Step S2: firstly, the region of interest obtained in the step S1 is sent to a downsampling network, and depth characteristics are obtained. And then sending the obtained depth features to a dimension decomposition space attention module to generate space features. The dimensional decomposition spatial attention includes a dimensional decomposition and a dimensional decomposition spatial attention generation section.
The dimension decomposition part firstly carries out pooling operation along the channel direction to generate space characteristics according to the traditional space attention method, and compresses channel information for subsequent dimension characteristic decomposition.

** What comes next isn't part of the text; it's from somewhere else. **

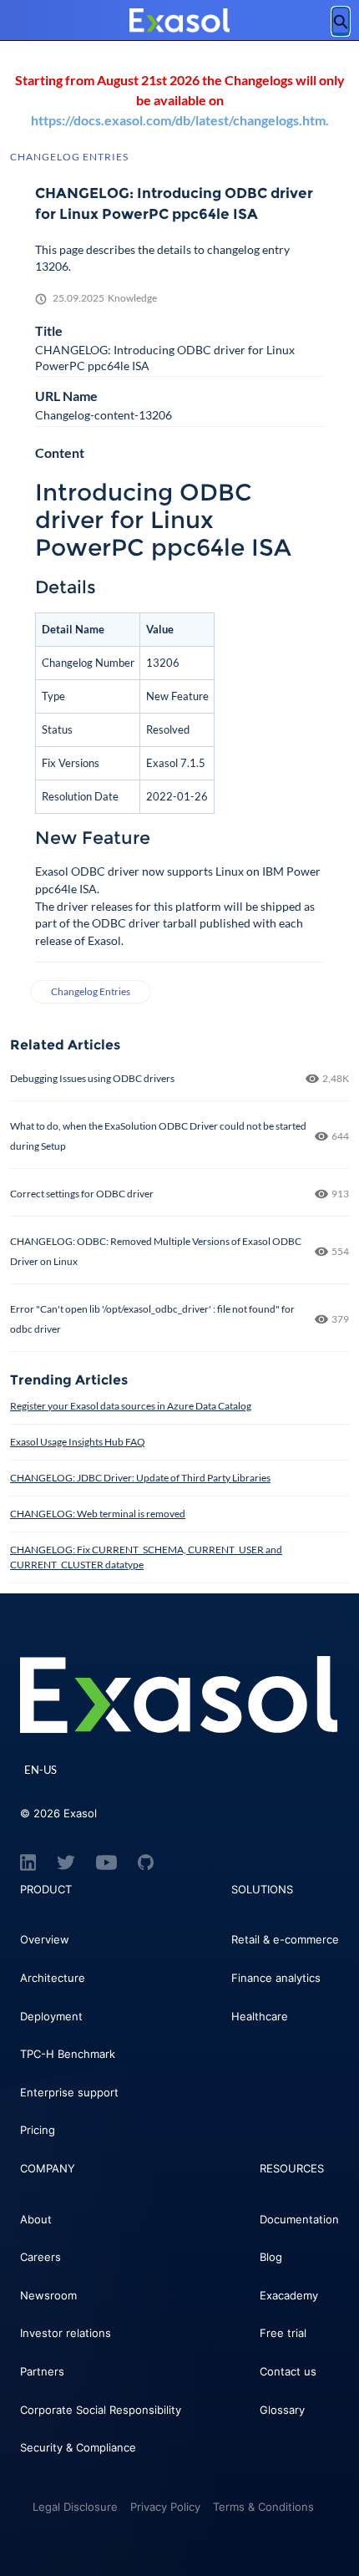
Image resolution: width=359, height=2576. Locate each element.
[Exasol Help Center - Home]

For the generated spatial features, three pooling kernels with the sizes of (H, 1), (1, W, 1) and (1, D) are used for respectively carrying out feature decomposition along three dimensions of the 3D image to obtain the height direction feature O H Width direction feature O W And depth direction feature O D . Wherein the height direction feature O H Output O at h of (2) h Given by equation (1).
Similarly, width direction feature O W Output O at w w And an output O at depth d d Are given by equations (2) and (3), respectively.
The dimension decomposition space attention generation part firstly uses the height direction characteristic O H And the width direction O W After expansion to the same size, concatenation is performed, and then a 3 x 3 convolution change F is sent 1 And (3) performing feature fusion to obtain a formula (4).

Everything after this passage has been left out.